At Innovation Edge (IE) we invest early. We invest in ideas that aim to transform the early life experiences of children and we frequently invest very early in the life- cycle of an innovation. Investing early does not mean we don’t think about the long term. We only invest in ideas with the potential to scale sustainably with consistent social impact. Upfront considerations around scale, sustainability and impact are made when we screen incoming applications and as we continue to assess the viability of an investment as it progresses through our pipeline.

Through our five years of successes and failures, we developed our Venture Progression Map (VPM). The VPM is a tool for taking ventures from ideation to scale. A key element of our approach is how we have disaggregated the lifecycle of a venture. We have seven progression stages: Ideation; Feasibility/Research and Development; Proof of Concept (POC), consisting of Development and Piloting; Refining and Testing; Making the Case; Transitioning to Scale; and Scaling.

As ventures move from ideation to scale, we ask questions around ten progression categories: (1) Increments of evidence; (2) Demand; (3) Value proposition; (4) Scale quantified; (5) Governance, legal and compliance; (6) People (including aspects of leadership); (7) Sustainable resourcing; (8) Internal systems, tools and processes; (9) Ecosystem readiness; (10) Marketing and communications. These categories are not always mutually exclusive; they often intersect; but distinguishing between them is helpful as they identify key aspects for consideration as we move towards scale.

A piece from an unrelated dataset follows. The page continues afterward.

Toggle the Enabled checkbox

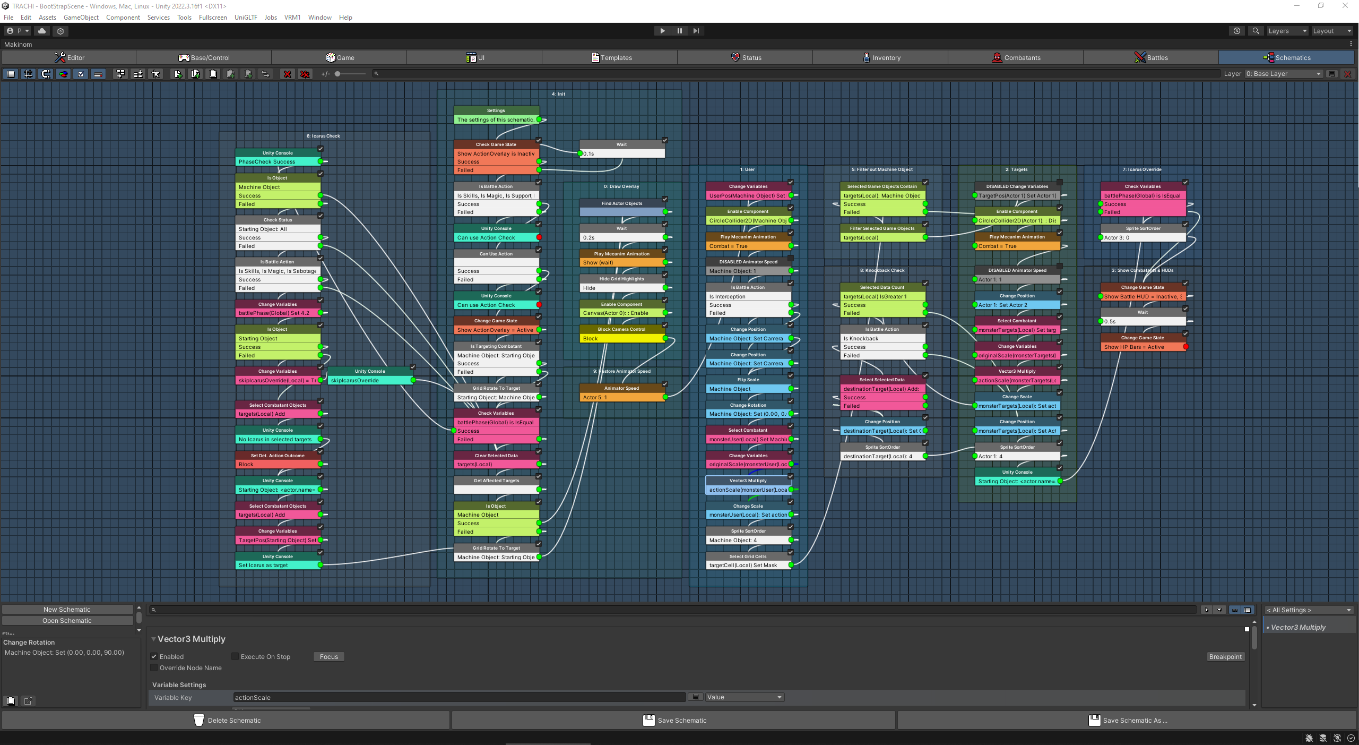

The journey is displayed as linear, but in reality, that is not always the case. Through learnings and insights we may need to go back to a ‘completed’ stage or rethink our conclusions about a category. You can access the full VPM here.

Here are some insights from our work thus far:

  1. Think about users and customers, not beneficiaries. This encourages thinking about demand, value proposition and the market.
  2. You can reach a destination via different routes. Sometimes the planned route is not the one you take in the end, but having a planned route is an essential starting point for the journey. By the end of our feasibility stage, we would expect a theory of change (TOC) and a theory of scale (T2S) to guide what assumptions are tested.
  3. Vertical alignment is important. A sustainable, scalable and impactful venture requires all the categories to be aligned. Further down the line that alignment is not always possible if it is not managed incrementally e.g. don’t get too far down the road with an idea that works, but that doesn’t have the team in place to manage it at scale or the demand from customers or users.
  4. POC is not one step. Our VPM breaks the POC process into 3 stages. This helps us to manage our expectations of an investee more realistically.
  5. Don’t try to count impact too early. While we would love to tally the numbers reached across our portfolio and frame that number as ‘impact’, we know that this is not meaningful. We are also cautious about conflating breadth and depth of impact.

As with the brain science of early childhood, we know the importance of laying the right foundations. We’ve learnt that success at scale for a venture requires these building blocks and that a solid foundation is only possible if all the blocks are in place. As very early stage investors, we also know that taking risks is part of our mandate and part of our value add to the ecosystem, so our VPM should not be used as a set of non-negotiables, but a tool for reflection.